Johnson County elections are nonpartisan. Yeah, right. Polarization has gotten local | Opinion

Editor’s note: Our next local elections are a week from today, Tuesday, Nov. 7, and average voter turnout across the Kansas City area has been low. This week in Opinion, we’ll have editorials and columns on several elections across the metro. We can’t cover each one, but we’ll highlight a few that are hotly contested.

Today, we explore local Johnson County races.

The Kansas City Star has published a Voter Guide for several areas in our metro to help voters keep informed. Before you cast your vote, use the guide at kansascity.com/election to research what’s on the ballot. Stay tuned this week for more on the elections on these Opinion pages.

Your Johnson County voter guide for city council & mayor candidates

Who’s running for school boards in Wyandotte County?

Who’s running for school boards in Johnson County?

Officially, elections for local offices in Kansas are nonpartisan. (The same is true for most local races in Missouri.) That means political parties aren’t supposed to matter when voters go to the polls next week to choose mayors, city councils and school boards. There will be no R or D next to candidate names — Kansans instead will be asked to choose the best person for each job regardless of political affiliation.

Reality, though, is something different.

That is especially apparent in Johnson County, where the local Republican and Democratic party organizations have both posted voter guides to give a partisan imprimatur to favored candidates in this year’s supposedly nonpartisan elections. Whatever the official ballots say, many Johnson Countians will make their voting decisions based on which party they trust more.

There is a temptation to lament this state of affairs in an age of rising political polarization. After all, as Wichita State University’s Chase Billingham told the Kansas Leadership Center in 2021, the tradition of nonpartisan local offices in the early 20th century arose from a desire by progressive-minded leaders to make community elections “about local community and cooperation and getting things accomplished at the local level, where national level political splits were less relevant.”

That sounds nice. In reality, many of us struggle to keep up with the day-to-day movements in local politics. That is particularly true in suburb-packed Johnson County, where a resident might live in one community, work in another and meet friends for dinner in yet a third location.

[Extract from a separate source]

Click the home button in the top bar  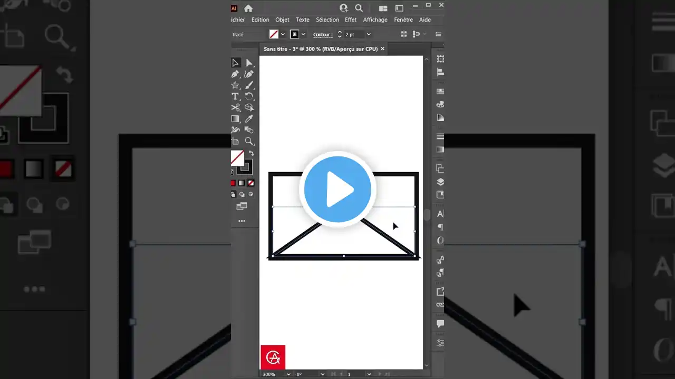tap(248, 8)
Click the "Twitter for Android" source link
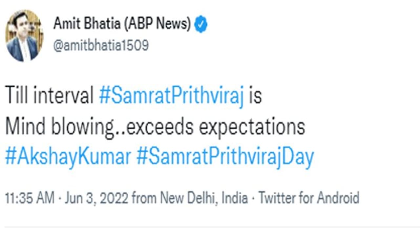The image size is (420, 237). click(x=309, y=198)

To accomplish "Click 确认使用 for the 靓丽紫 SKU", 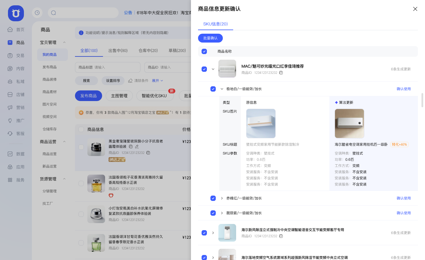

In those cases, a candidate’s political party — if they have one — can be a useful bit of information that helps voters decide how best to cast a vote that aligns with their values.

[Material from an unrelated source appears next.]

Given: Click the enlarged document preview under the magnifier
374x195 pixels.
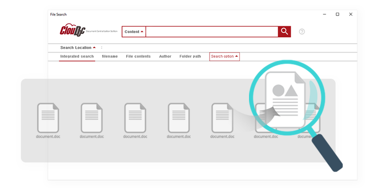Looking at the screenshot, I should click(x=285, y=98).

Thankfully, that’s not the only information out there. The Star has produced its own voter guide for Johnson County’s city council and mayoral races. And the local chambers of commerce have joined forces to produce VoteJoCo.com, which features surveys and videos from candidate forums. Both are useful resources.

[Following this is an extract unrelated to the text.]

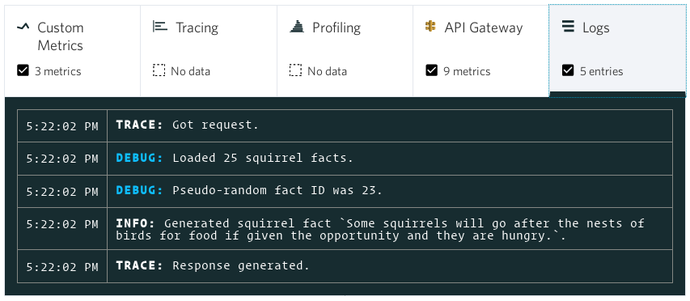
Task: Toggle the 3 metrics checkbox
Action: [x=23, y=70]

We will be keeping our eyes on three races, in particular:

  • Residents of Prairie Village have spent all of 2023 engaged in a brawl over zoning — a split between those who embrace the exclusivity of being one of Zillow’s hottest housing markets in the United States, and those who want to change requirements a bit to allow for more affordable housing. The fight has prompted some residents to mount an effort to remake the structure of local government entirely. None of their measures will be on the ballot this time around, but it’s a key issue in the myriad city council races. Republicans are endorsing Terry O’Toole, Ed Boersma, Lori Sharp, Tyler Agneil, Nick Reddell, Kelly Wyer in those races. Democrats, meanwhile, are backing Inga Selder, Bonnie Limbird, Piper Reimer, Ciara Chaney and Ian Graves. Selders, Limberd and Reimer are the incumbents.

  • In Shawnee, Mayor Michelle Distler is stepping aside after battles with a conservative City Council and an exodus of high-level staff from City Hall in recent years. Can anybody restore stability to the Shawnee city government? Voters will choose either GOP-endorsed Mike Kemmling or Michael “Mickey” Sandifer, who has no party endorsement, to replace Distler.

  • And in Leawood, Mayor Peggy Dunn is leaving office after a quarter-century at the helm of her fast-growing community. Voters will choose between Marc Elkins, who has Republican support, and Steve Hentzen, who is backed by Democrats.

The days of officially nonpartisan local elections, both in Johnson County and across Kansas, may come to an end in the near future. Mike Brown, a former JoCo commissioner who lost his 2020 reelection bid and now serves as chairman of the Kansas Republican Party, has advocated for a measure that would give local candidates the option of having a party label next to their name on the ballot.

The tradeoff? Local politics could become as ugly and divisive as national races are now.

But it seems that ship has sailed. Both parties have waded fully into Johnson County politics. It’s now up to voters to decide what to do with that information.